Not thinking to the neccisary cpu or gpu power, but isn't it technicly possible for IE to check how adds or websites look like?
Ok, dream scenario here, but what if...
what if IE checks all pictures and looks if it looks familiar to windows in windows. Classic, xp-style or aero glass, IE recognizes it.
However, before just killing the picture, it's using text recognition techniques to find keywords saying something like warning, security issue, virus etc.
With a huge filter database running trough the web, IE checks if the picture/site contains flagged things, and warns the user if neccisary.
So lets say this is build into IE, how will it help?
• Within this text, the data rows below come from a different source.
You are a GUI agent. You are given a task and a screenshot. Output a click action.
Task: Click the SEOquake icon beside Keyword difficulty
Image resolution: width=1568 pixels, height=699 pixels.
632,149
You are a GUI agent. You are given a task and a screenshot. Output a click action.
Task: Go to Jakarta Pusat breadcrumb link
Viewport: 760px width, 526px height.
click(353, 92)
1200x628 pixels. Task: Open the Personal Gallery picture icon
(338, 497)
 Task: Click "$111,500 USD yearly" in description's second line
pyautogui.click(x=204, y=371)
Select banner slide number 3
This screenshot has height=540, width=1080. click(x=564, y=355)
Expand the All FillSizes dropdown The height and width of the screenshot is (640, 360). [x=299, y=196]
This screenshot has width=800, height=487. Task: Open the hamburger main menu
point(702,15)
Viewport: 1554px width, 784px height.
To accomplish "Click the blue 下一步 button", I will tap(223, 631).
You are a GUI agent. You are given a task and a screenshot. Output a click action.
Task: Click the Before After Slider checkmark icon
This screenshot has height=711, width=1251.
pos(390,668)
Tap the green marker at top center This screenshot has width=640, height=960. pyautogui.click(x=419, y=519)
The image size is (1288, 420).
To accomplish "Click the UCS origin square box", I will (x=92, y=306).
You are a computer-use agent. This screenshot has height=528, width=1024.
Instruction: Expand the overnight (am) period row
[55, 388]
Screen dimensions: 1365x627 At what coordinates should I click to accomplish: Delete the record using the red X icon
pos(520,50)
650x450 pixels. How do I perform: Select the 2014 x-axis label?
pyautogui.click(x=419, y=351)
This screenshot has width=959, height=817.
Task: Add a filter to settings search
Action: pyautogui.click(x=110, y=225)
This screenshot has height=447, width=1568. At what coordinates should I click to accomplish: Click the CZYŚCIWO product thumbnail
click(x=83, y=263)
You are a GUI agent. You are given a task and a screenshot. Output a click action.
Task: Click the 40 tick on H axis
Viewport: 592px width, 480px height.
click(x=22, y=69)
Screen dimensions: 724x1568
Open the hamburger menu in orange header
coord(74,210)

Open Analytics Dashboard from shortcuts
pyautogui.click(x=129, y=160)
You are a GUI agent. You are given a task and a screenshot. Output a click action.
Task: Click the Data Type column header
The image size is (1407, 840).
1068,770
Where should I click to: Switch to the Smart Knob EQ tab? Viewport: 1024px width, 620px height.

I mean, what if using techniques like captcha (displacing words etc) make IE unable to recognise the words / layout? Well, then you have wierd looking alerts/windows and thats something you can learn people not to click on!
But their still tons of ways for Windows to learn people to do the right thing, without having to do any verification stuff that people wouldn't understand anyway.
Think about the logon screen, it's clean and simple, with lot's of space not being used. What if it contained info about my security status?
For example, in the bottomleft I get the Windows logo, and in the bottom right it's saying "You've installed Mcafee Security.... and it's up to date. Your next sheduled scan is on Sunday 3AM.
Such box informs me about my security and if I want it or not, I will be seeing it. I don't have to know about action center, security center of whatever it will be named in future versions, I just read it when I need to login.
So what if I'm not running antivirus? Then add a warning, that i'm able to "check" so when I login, it automaticly opens up a windows application informing me, like you already doing about antivirus software and why I need it.
So either way, people know if they are already running an antivirus product or not, and how it's status is. Or they will be forwarded to (indepented) antivirus websites with real software.
So to answer your question, yes Microsoft can, without having to invest that much, solve the scareware issue for a big part.
I really appreciate Peter van Dam's approach. Seems simple, but I just keep wondering about just how many checking the checkers gets to be so much.